Every day, it seems we’re bombarded with negativity regarding the latest COVID-19 crisis.

As a resident of the USA, our usual approach to life is grinding to a halt. Entire sports seasons such as the NBA are suspending their seasons until further notice. Actually, many organizations are suspending or canceling events as a defense of spreading the virus. Schools, movies, concerts, and even many local events are all feeling the hammer of self-quarantine and social distancing.

Regardless of socioeconomic class, we are all playing defense against an enemy that has no face.

Financially, it’s no better. The stocks are on the roller coaster through Hell and who knows when it will end. The rich are feeling as much anxiety as the rest of us and money can only hide it for so long.

Then there’s me…and I’m slowly realizing that I’m becoming happier in the middle of a global pandemic.

Wait…what?

I no longer feel alone with my anxiety — the world shares that feeling too.

I’m self-aware that’s an inherently messed up perspective to this entire situation, but that’s really what it feels like.
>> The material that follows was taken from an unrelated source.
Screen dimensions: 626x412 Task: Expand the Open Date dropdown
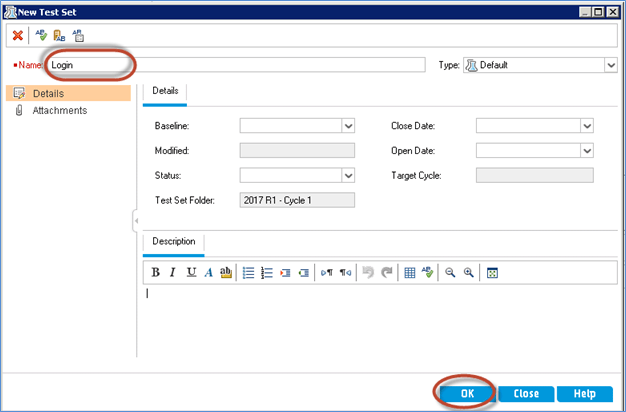587,151
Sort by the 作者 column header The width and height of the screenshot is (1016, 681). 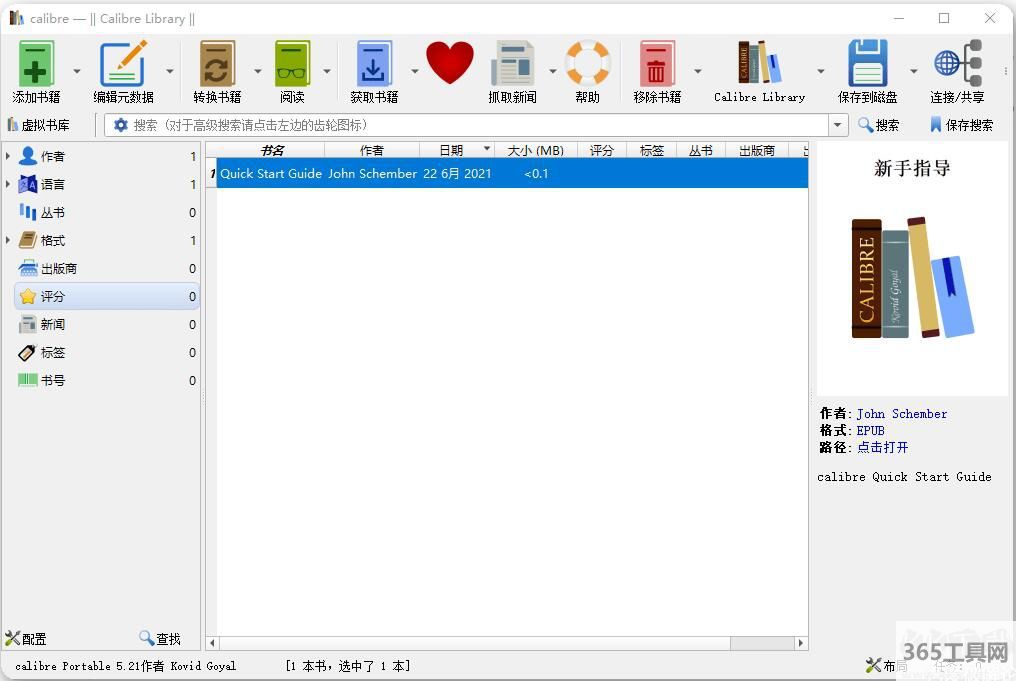[x=372, y=150]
My worldview has become brighter, in light of this crisis.

With the world encountering a mental crisis as everyone copes with the pandemic, I suddenly experienced a euphoric epiphany.

I’m not alone.

People around the globe are in emotional despair as we all adapt to this emerging threat. The day-to-day routines we have all established for ourselves have been smashed by a remorseless enemy.
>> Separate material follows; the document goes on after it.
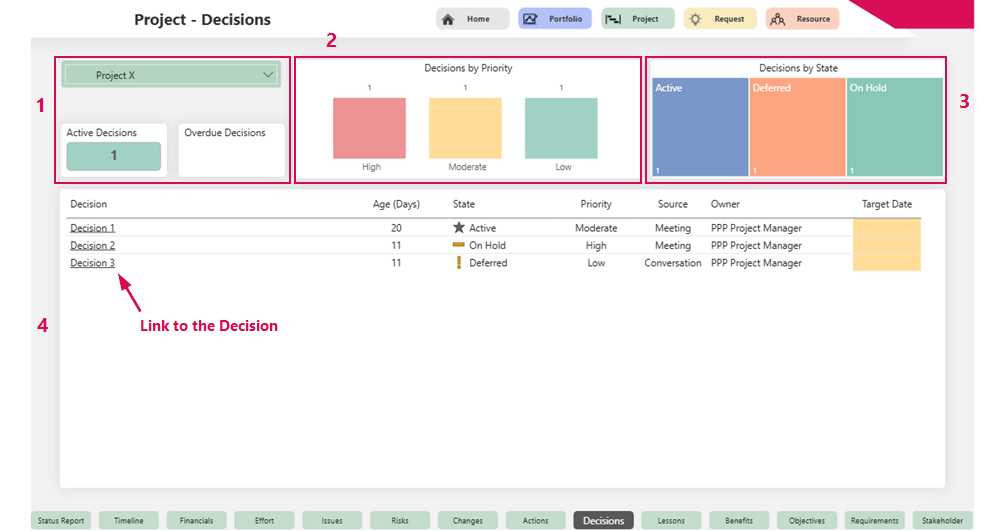Click the Home house icon
The width and height of the screenshot is (1000, 530).
pos(448,19)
It sucks. It really sucks.

And that’s the thing…as difficult as this period of time feels, it feels okay to say it sucks. It feels okay to admit that I’m not doing okay. I no longer feel like I”m walking around with this hidden secret of pain and despair.

The world feels that way too.

It’s Okay To Admit Your Anxiety

For the past few years, I have experienced a gradual negative spiral. It’s this all-consuming feeling that’s difficult to qualify. It’s like having a demon in my head constantly telling me that I’m not good enough. A voice that relentlessly pounds against me in my search for happiness.

What is the origin of the aforementioned demon?

Specifically, my past and the many evils I have been running away from.

If I sound crazy, I wouldn’t blame you. Depression isn’t exactly fun to talk about.

Anyway, getting back on track here, how am I finding happiness in the midst of the Coronavirus outbreak?

Well, my inner demons have changed.

More specifically, my self-talk has morphed into something more positive.

I had just enrolled in therapy with a licensed psychologist when the COVID-19 break began to take off within the United States. From late January, I have been tackling my own inner demons with newfound excitement.

It’s not easy, but it’s okay to admit that your anxiety, depression, and deepest pain exists.

Because right now…it’s not a secret. We all feel that way.

Honestly, rejoicing in the despair that we’re all feeling is a shitty way of looking at it. But the truth remains — it’s nice to know it’s not just me.